Home » Blog » Archives

Archive for 2005

Piggy Bank, Cocoon and the Future of the Web

October 2nd, 2005

Today, after many months of work and a ton of source code inspected, traced and evaluated, we released Piggy Bank 2.1.0.

I’m very proud of this work and very happy to be part of it: it is, to me, the first significant step into a bright future and it got me closer to the mozilla architecture, which, I have to admit, is a pleasure to work with (especially now that we found a way to write XPCOM components in java and therefore we have a ton of existing libraries to use pretty much for free).

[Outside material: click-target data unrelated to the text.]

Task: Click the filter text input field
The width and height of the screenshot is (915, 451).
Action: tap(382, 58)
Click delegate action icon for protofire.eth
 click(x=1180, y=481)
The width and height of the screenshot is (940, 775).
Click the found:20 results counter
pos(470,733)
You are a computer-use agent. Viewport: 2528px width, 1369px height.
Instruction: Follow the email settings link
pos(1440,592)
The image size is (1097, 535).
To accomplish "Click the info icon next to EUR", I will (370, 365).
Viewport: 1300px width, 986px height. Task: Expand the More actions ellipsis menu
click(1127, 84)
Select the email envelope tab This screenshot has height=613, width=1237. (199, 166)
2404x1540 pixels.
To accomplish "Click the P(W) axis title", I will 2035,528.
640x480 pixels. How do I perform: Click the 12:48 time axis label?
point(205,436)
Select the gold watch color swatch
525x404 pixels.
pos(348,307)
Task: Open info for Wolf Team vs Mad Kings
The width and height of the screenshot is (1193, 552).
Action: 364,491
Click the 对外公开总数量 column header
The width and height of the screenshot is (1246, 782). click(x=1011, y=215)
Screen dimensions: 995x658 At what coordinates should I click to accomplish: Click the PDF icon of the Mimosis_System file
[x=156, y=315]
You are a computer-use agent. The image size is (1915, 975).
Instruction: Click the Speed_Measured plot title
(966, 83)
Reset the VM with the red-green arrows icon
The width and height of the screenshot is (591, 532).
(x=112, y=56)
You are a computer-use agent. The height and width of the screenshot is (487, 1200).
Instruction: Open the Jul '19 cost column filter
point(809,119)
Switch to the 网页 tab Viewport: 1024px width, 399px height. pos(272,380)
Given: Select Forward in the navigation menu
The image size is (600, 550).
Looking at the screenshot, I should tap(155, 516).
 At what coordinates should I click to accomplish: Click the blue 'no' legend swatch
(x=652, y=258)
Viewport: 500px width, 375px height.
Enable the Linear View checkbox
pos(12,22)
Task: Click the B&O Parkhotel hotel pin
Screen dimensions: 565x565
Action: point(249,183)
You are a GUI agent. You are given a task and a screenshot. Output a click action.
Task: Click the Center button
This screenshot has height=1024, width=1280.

Just before last weekend, during my final Piggy Bank wrap-up’s, I sent an email to the Cocoon development mailing list airing my concerns: the web is slowly but surely changing. Some call it the Web 2.0, some call it Ajax, some call it “told you!” and some call it “so what?”, but the truth of the matter is that web services are coming and their impact has very little to do with what protocols or architectural decisions you make, but the amount of people you manage to catalyze.

Sylvain was the only one that explicitly uncloaked my intent: Cocoon is clearly not obsolete and it won’t be for a while, but it’s fat and sleepy, kinda watching TV (if you allow me) instead of going out exercising. Before I move on, I wanted to trigger a wake up call.

At the heart of Piggy Bank, there is a web server running inside your web browser. It’s running a servlet, a minimal RESTful framework that David wrote call Flair (modeled after what Mark did for Longwell 1). It’s so simple it’s actually (to my web framework architect’s eyes) embarrassing, yet it does the job: Piggy Bank’s webapp (actually Longwell 2) is fully RESTful, no session, no state, no continuations, everything is passed back and forth urlencoded and urldecoded (yes, this creates issues, but that’s another story).

Since we know that Piggy Bank runs only on Firefox, we can go crazy with DHTML and know that it will work. Ajax is used as client side include, and you can even do templating and XML pipelining directly on the client. With Firefox 1.5, even the need for graphics on the server side is gone, SVG and canvas are embedded, scriptable and fully merged with the browser, no need for the amazing SVG->PNG functionality cocoon offers… also because, guess what, David cloned it with a little servlet called Picto that we now use to have our own color-coded Google Maps placeholders.

All of this, in a fraction of the space and complexity: the entire Piggy Bank, web server + database + full text indexer + webapp framework + template system + RDFizing framework + firefox extension + icons is 4.5Mb… and it’s not even stripped down (if I really wanted to, I could get it down to 1.5mb by using ProGuard but I really don’t see the reason for it).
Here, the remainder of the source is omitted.